I find this post-Covid season awkward. Being "awkward,” of course, isn’t all that bad. Among its definitions the simple one is “ill at ease.” It’s a little like going from the neighborhood grade school into the larger, consolidated middle school. You see old friends, but they have grown and changed and the new structure and unfamiliar culture of middle school demands adaptive attentiveness to change. A new setting provides both the possibility for new friendships and new challenges, but as we wade into a place both familiar and yet a strange and unknown, we can just feel somehow awkward. So it seems to me right now as I/we emerge from the past two and a half months of being engaged in an often alien Covid lockdown reality.
Maybe many of you don’t experience the post-Covid world this way. Perhaps you didn’t find transitioning from the lockdown and masking and health anxieties (not to mention the politics in the past year and a half) as unsettling as I do, but I suspect you share some of my apprehensions and tentativeness.
For me personally the whole transition process was accentuated these past two weeks when Cathy and I traveled to New England for a family a reunion with loved ones we hadn’t seen in over two years (or ever before in person, counting the baby!). Although we had maintained steady and mutually rewarding Zoom contacts with everyone, actually holding our ten month old granddaughter for the first time, and never quite adjusting to pubescent voice, attitudes and body changes of our "tweens" needed a lot of reorientation, especially amidst the swirl of meals, games, and family group dynamics in contrast to our accustomed insular lives. And, of course, our family was also reorienting to us as well as they observed my aging process of often hesitant steps and shaky balance.
And then when I returned home and went out shopping here I was suddenly aware how many fewer people wore masks, and I just didn’t feel all that comfortable after so many months of masked faces and societal health anxieties.

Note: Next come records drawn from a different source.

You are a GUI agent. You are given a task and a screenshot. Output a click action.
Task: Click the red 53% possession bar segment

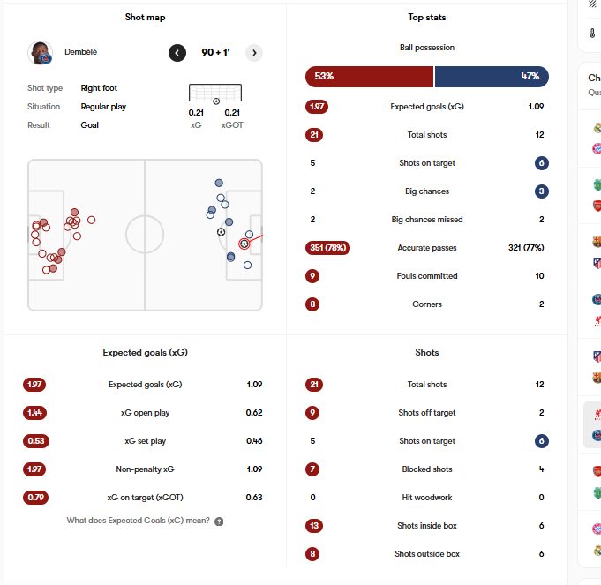pos(369,77)
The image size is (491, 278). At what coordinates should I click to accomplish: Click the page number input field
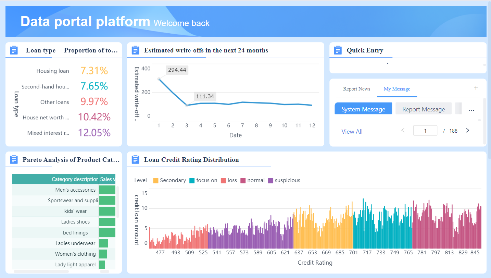tap(425, 130)
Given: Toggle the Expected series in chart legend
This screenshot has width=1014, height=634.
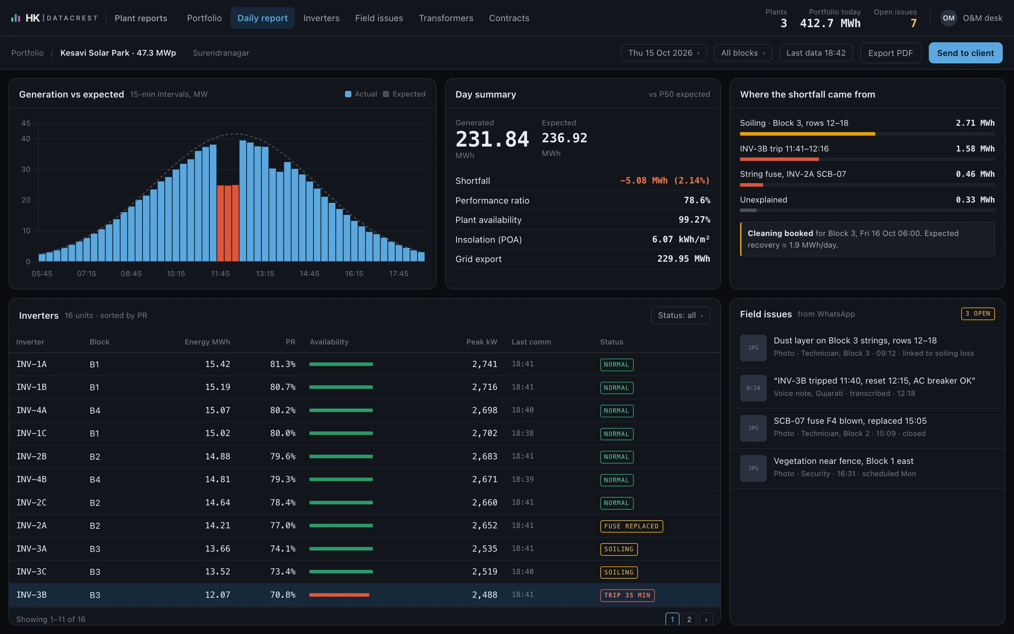Looking at the screenshot, I should coord(404,94).
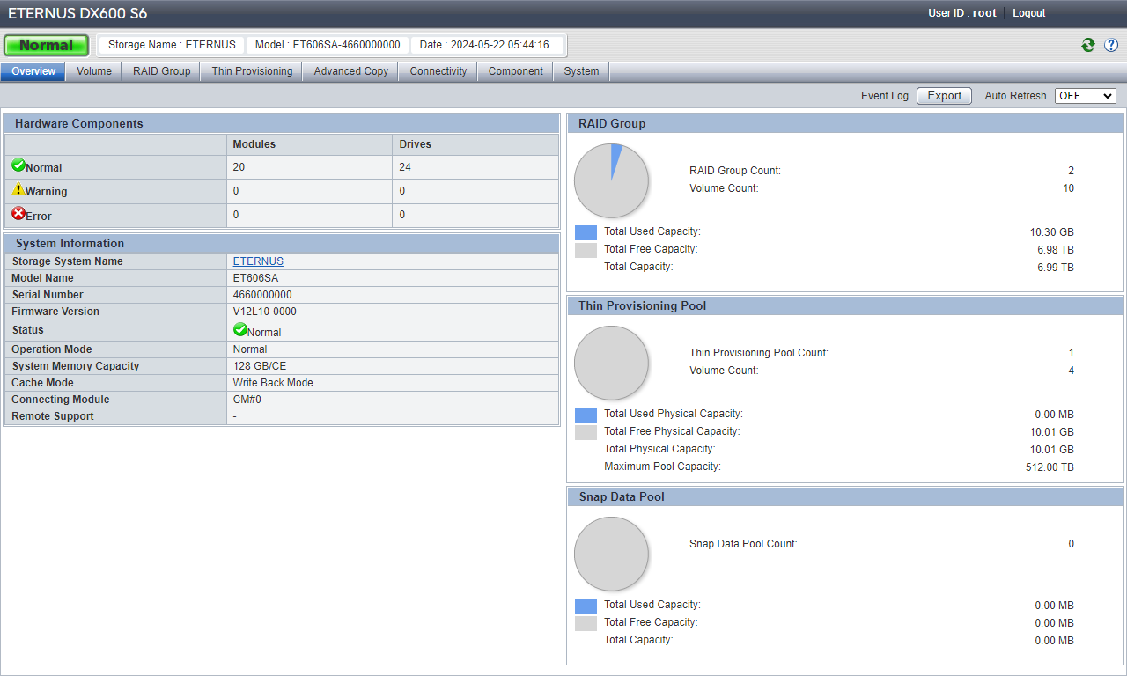Switch to the RAID Group tab

160,71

But like the transition from grade school to a middle school culture, I am expecting continuing moments of both grace and awkwardness. The grace primarily comes from recognizing and embracing our opportunity to adapt and successfully adjust to new circumstances.
On the other hand the continuing awkwardness of any major transition, whether in our personal maturation or societal, is that we must learn to cope with being “ill at ease.” In the case of post-Covid transitioning, we are still dealing with all the aspects of the lockdown. We mostly feel able to unmask ourselves, assuming a cumulative vaxed community, even as we warily wonder who among us refuse get the vax; we mostly feel safe from the perceived threat of severe illness, although the news of a new Delta virus continues to make us vigilant; we wonder what ongoing impact the lockdown has had on our children and families; we have little assurance the divisive politics can be overcome; and we well recognize the ongoing challenges to our environmental and economic security.
Perhaps the “new normal” is a state of continued awkwardness, of being “ill at ease” with life. If this is so, we will need to develop new spiritual and emotional coping practices that buffer the ongoing anxieties we will face. We will need to continue cultivate acts of kindness and nonviolence. I understand that somewhere around half Americans now practice some form of meditation, and that is certainly a start. I personally practice a prayer life that is deeply grateful for the blessings I have while also accepting the limitations of what I can know about the complexities of life and the future. And I am learning to trust in the ultimate redemptive power of Love and Truth, two powerful synonyms for the name of God.
Blessings to all of us as we continue to “awkwardly" adapt and cope with our precious lives.